Let's start by getting a sense of the lay of the land. Redux, for all of its power, has a relatively small API footprint.
const redux = require('redux');
redux;
Yup, just five functions. But, if we want to split hairs. It's actually less than that. `compose()` isn't exactly Redux-specific. It's just a helper function. `compose` takes a series of functions as arguments and returns a new function that applies those functions from left-to-right (or, from last-to-first if you're like me and have trouble discerning right from left).
const makeLouder = (string) => string.toUpperCase();
const repeatThreeTimes = (string) => string.repeat(3);
const embolden = (string) => string.bold();
const makeLouderAndBoldAndRepeatThreeTimes = redux.compose(embolden, repeatThreeTimes, makeLouder);
makeLouderAndBoldAndRepeatThreeTimes('hello');
So, now for those of you keeping tract at home, we're now really talking about four functions. That's write, we've already covered about 80% of the API and we're just getting started.
Covering compose() first was kind of cheating. It's not really super important to understanding Redux. But, we'll take our small wins when we can get them, right?
Redux is a friendly state management library. In this industry, we tend to call the place where we keep our state the "store." Redux's createStore() method will … create … a … store.
// let store = redux.createStore();
Hmm… so, I had to comment that out because it definitely didn't work. If you uncomment it, you'll see the error that reads "Error: Expected the reducer to be a function." createStore() expects its first argument to be a reducer. We need a reducer. What is a reducer?
No, let's stop for a minute and talk about Redux at a high level. We have the state of our application. We have things that happen (e.g. user actions, WebSocket messages, etc.). When a thing happens, what effect does that have on the state of our application?
That's the job of the reducer. It looks at the new thing that happened and it looks at the current state of the world and returns a new state of the world.
Here's the crazy thing: it's just a function. It takes two arguments: the thing that just happened and the current (soon to be previous) state of the world. It returns one thing: the new state of the world.
To get things started, we're going to make a simple calculator. The state of the world will be an object that stores the current result, which will default to zero.
const initialCalculatorState = { result: 0 };
let somedayACalculatorReducer = (state = initialCalculatorState, action) => {
return state;
}
So, this reducer doesn't really do anything. It takes the current state of the world and an action. It then ignores the action and just returns the current state of the world.
I'd love to implement more right now, but we'll first need to figure out what an action is.
TL;DR: an action is a plain old JavaScript object.
In practice, we tend to have some conventions as to how this works. Everything I'm about to say should be prefixed with "This is not required, it's just what we all tend to do because it's probably the best way to do this but you totally don't have to."

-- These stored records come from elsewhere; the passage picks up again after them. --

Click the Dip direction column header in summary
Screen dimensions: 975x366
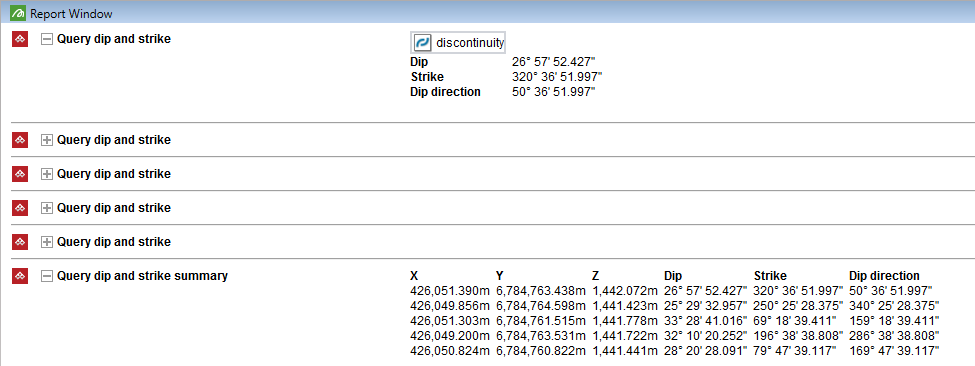point(884,276)
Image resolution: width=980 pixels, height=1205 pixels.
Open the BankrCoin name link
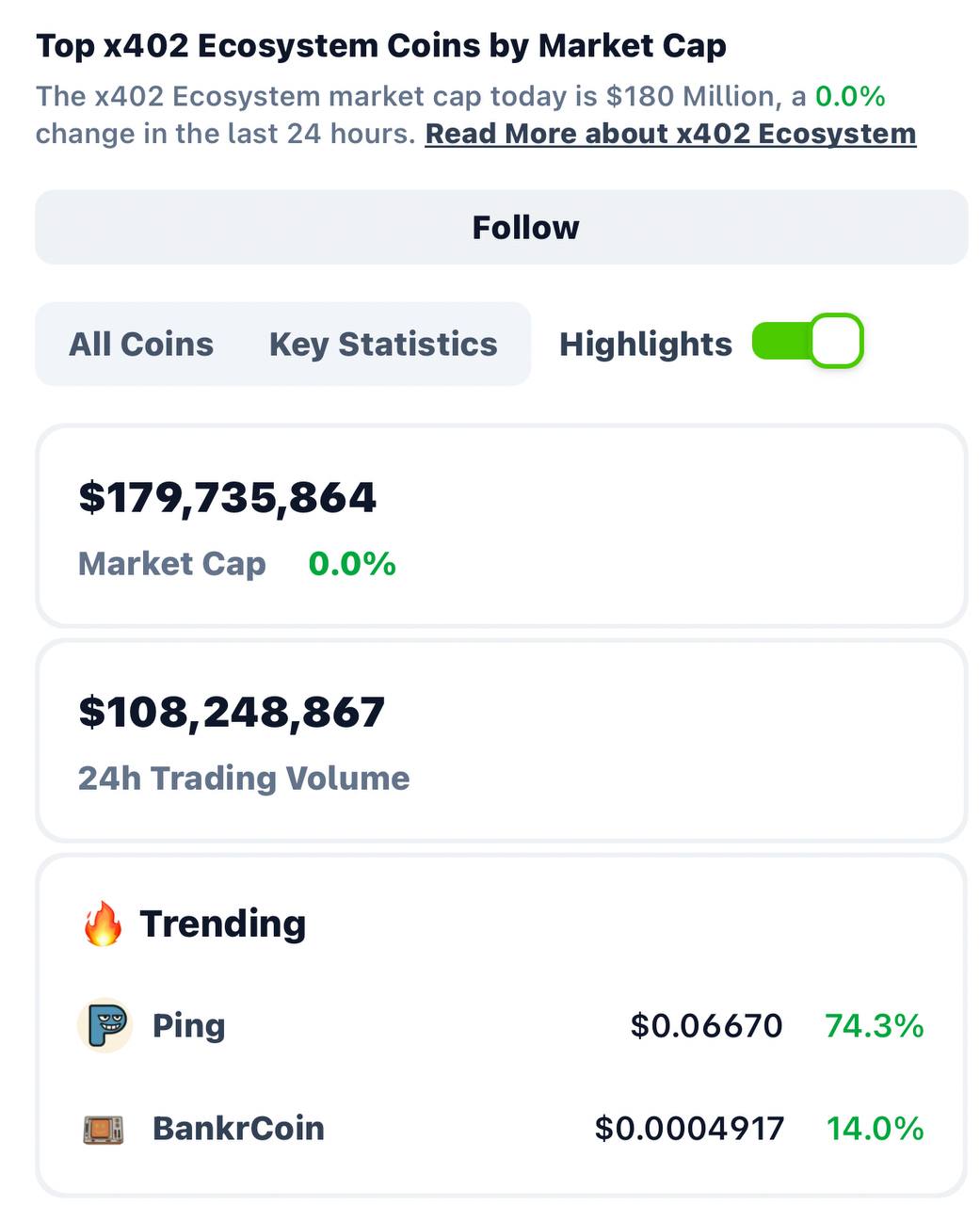pos(238,1128)
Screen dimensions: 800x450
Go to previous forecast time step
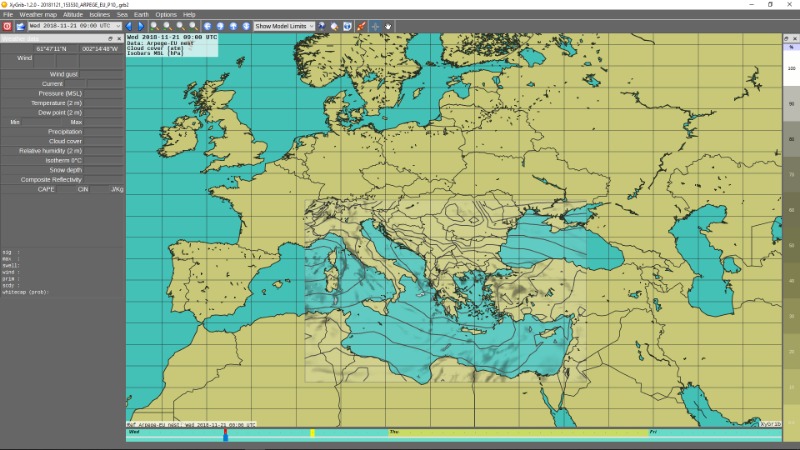129,26
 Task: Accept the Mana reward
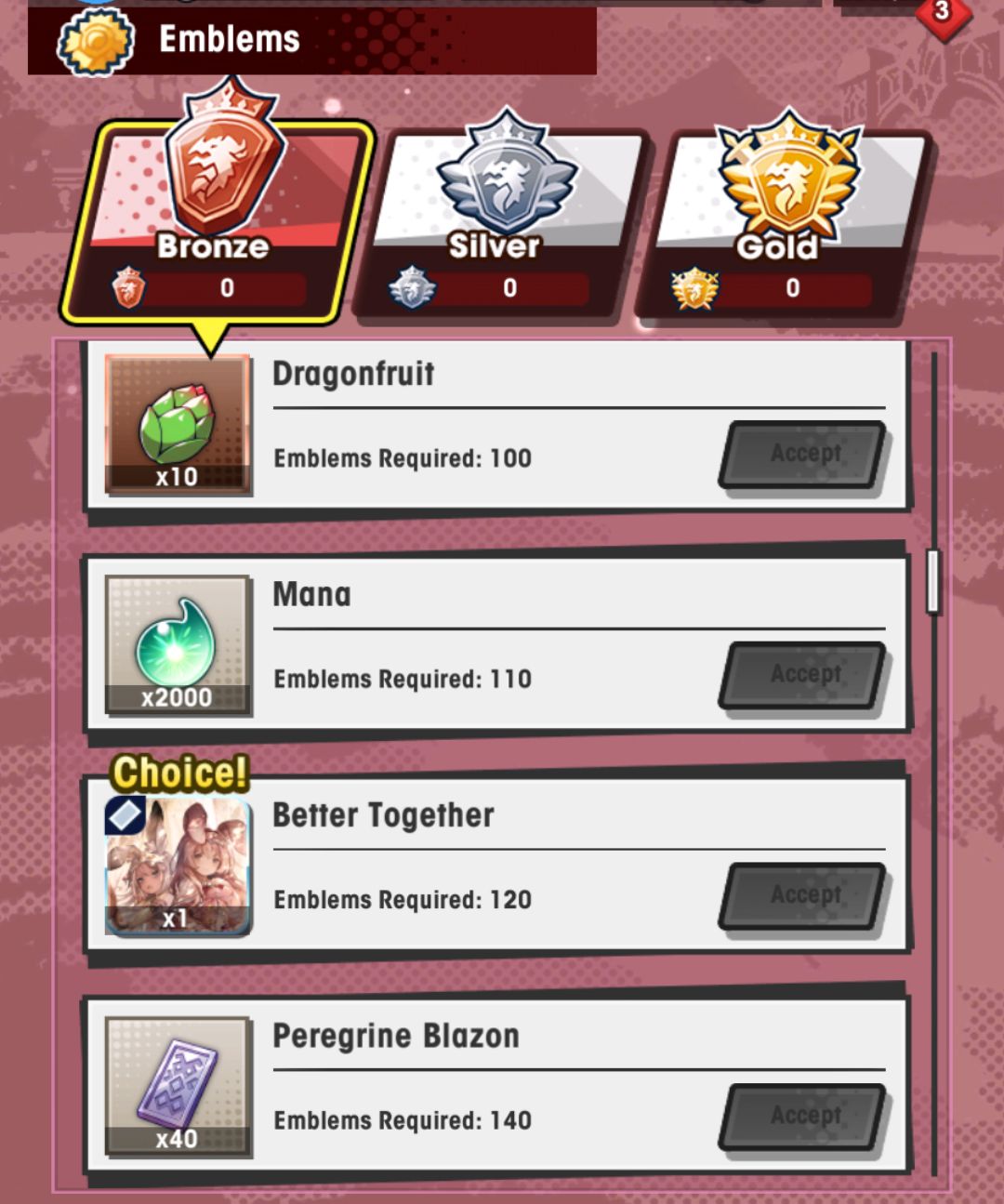pyautogui.click(x=804, y=675)
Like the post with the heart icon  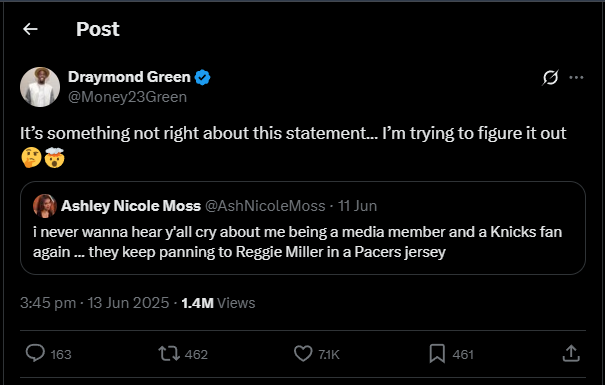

Actions typically have a "type" property. This makes sense, right? An action occured! You're first question will probably be "Well, neat. What type of action occured?"
After that, it's up to you and your application what other bits of relevant data there are, right?

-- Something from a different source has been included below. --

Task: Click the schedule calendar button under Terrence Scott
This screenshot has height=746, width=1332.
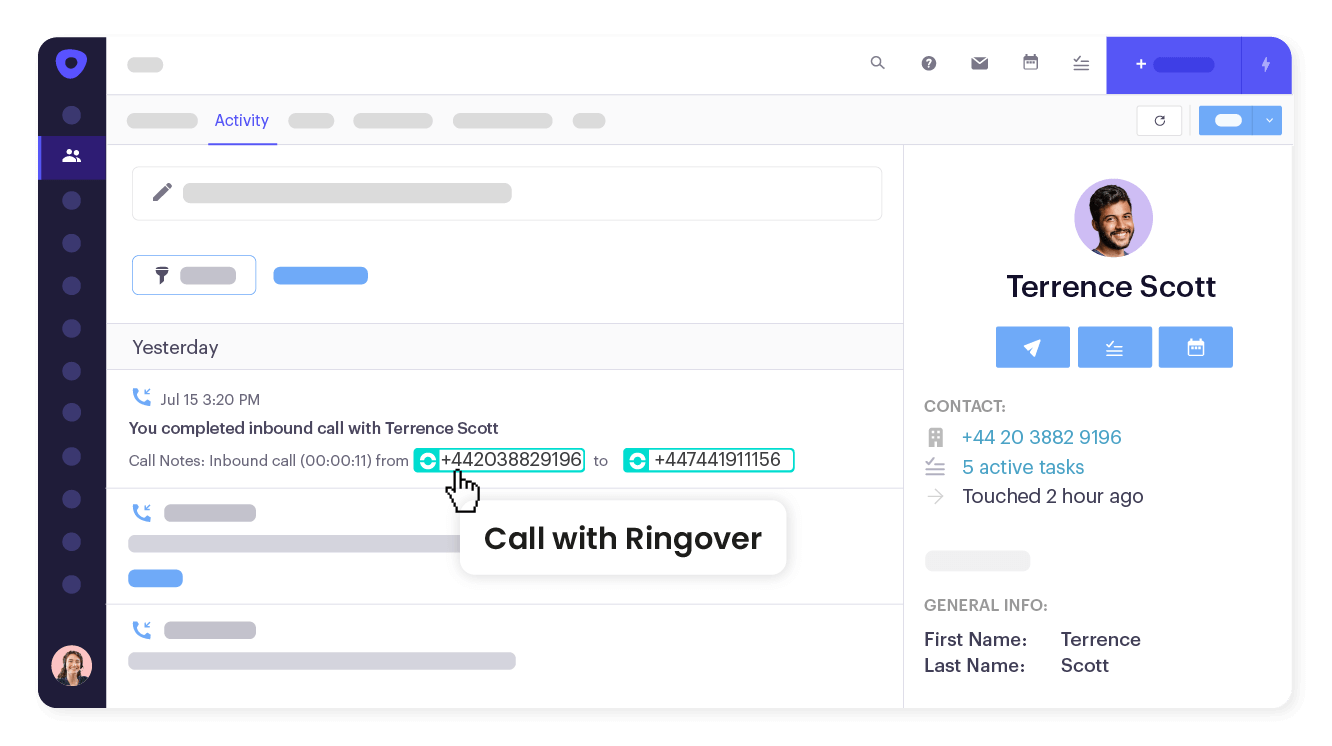Action: tap(1195, 347)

But this is me and my calculator application—so, I make the calls around here.
Let's start with addition. We'll say that the type of the action is "ADD" and then there will be a value, we'll add that to the the "result" that's currently stored in state. Neat.
Basically, inside of our store, we need to write the logic that looks at the type of action that just came in and then figure out what exactly that means for the state of our application.
// Imagine we have an action like this: { type: 'ADD', value: 2 }
let dontUseThisCalculatorReducer = (state = initialCalculatorState, action) => {
if (action.type === 'ADD') {
state.result = action.value // This is bad. Don't actually do this.
}
return state;
}
See that comment up there where I say not to this? I mean it. Don't do it.
Mutating state is bad news bears for a lot of reasons. But, let's start with an easy one. When you change an object, it's the same object in memory. So, it's really hard to tell that the object has changed. On the other hand, if you totally replace it, then you know it's different.
Let's refactor.
// Imagine we have an action like this: { type: 'ADD', value: 2 }
let calculatorReducer = (state = initialCalculatorState, action) => {
if (action.type === 'ADD') {
return Object.assign({}, state, { result: state.result + action.value });
}
return state;
}
Cool, so we have a reducer now. It will make a copy of the state and add in the value associated with the action that came in. It will then return the new state of the world.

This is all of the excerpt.